-- Opening Marker --

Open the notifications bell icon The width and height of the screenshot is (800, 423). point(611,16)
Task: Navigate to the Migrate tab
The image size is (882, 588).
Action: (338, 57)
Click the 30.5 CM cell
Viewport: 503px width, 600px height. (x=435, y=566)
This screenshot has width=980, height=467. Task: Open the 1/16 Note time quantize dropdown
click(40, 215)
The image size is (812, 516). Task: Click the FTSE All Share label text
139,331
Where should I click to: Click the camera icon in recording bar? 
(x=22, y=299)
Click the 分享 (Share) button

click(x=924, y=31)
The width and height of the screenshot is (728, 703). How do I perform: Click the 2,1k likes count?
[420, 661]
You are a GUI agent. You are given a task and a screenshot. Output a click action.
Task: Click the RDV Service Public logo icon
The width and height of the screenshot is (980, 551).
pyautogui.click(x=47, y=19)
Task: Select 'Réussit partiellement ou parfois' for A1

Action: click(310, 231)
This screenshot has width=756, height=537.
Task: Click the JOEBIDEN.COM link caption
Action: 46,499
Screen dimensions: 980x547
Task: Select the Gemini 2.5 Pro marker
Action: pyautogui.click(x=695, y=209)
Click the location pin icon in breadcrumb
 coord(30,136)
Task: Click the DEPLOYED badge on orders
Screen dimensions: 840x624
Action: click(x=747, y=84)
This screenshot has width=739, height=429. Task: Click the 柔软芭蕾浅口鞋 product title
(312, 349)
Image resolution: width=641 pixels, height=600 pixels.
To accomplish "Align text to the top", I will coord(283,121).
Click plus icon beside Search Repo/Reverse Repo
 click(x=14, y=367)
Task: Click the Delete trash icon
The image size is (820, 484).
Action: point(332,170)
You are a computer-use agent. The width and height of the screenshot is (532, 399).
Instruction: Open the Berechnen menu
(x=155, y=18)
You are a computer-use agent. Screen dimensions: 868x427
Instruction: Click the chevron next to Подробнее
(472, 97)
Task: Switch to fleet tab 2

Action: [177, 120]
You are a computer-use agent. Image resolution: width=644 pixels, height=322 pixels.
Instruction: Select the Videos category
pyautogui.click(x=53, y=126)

-- Closing Marker --

#### [WHAT THE EXERCISE ASKS]
Copy out the data exactly as it stands, leaving nothing out.

#### [YOUR SOLUTION]
Open the notifications bell icon The width and height of the screenshot is (800, 423). point(611,16)
Task: Navigate to the Migrate tab
The image size is (882, 588).
Action: (338, 57)
Click the 30.5 CM cell
Viewport: 503px width, 600px height. (x=435, y=566)
This screenshot has width=980, height=467. Task: Open the 1/16 Note time quantize dropdown
click(40, 215)
The image size is (812, 516). Task: Click the FTSE All Share label text
139,331
Where should I click to: Click the camera icon in recording bar? 
(x=22, y=299)
Click the 分享 (Share) button

click(x=924, y=31)
The width and height of the screenshot is (728, 703). How do I perform: Click the 2,1k likes count?
[420, 661]
You are a GUI agent. You are given a task and a screenshot. Output a click action.
Task: Click the RDV Service Public logo icon
The width and height of the screenshot is (980, 551).
pyautogui.click(x=47, y=19)
Task: Select 'Réussit partiellement ou parfois' for A1

Action: click(310, 231)
This screenshot has width=756, height=537.
Task: Click the JOEBIDEN.COM link caption
Action: 46,499
Screen dimensions: 980x547
Task: Select the Gemini 2.5 Pro marker
Action: pyautogui.click(x=695, y=209)
Click the location pin icon in breadcrumb
 coord(30,136)
Task: Click the DEPLOYED badge on orders
Screen dimensions: 840x624
Action: click(x=747, y=84)
This screenshot has width=739, height=429. Task: Click the 柔软芭蕾浅口鞋 product title
(312, 349)
Image resolution: width=641 pixels, height=600 pixels.
To accomplish "Align text to the top", I will coord(283,121).
Click plus icon beside Search Repo/Reverse Repo
 click(x=14, y=367)
Task: Click the Delete trash icon
The image size is (820, 484).
Action: point(332,170)
You are a computer-use agent. The width and height of the screenshot is (532, 399).
Instruction: Open the Berechnen menu
(x=155, y=18)
You are a computer-use agent. Screen dimensions: 868x427
Instruction: Click the chevron next to Подробнее
(472, 97)
Task: Switch to fleet tab 2

Action: [177, 120]
You are a computer-use agent. Image resolution: width=644 pixels, height=322 pixels.
Instruction: Select the Videos category
pyautogui.click(x=53, y=126)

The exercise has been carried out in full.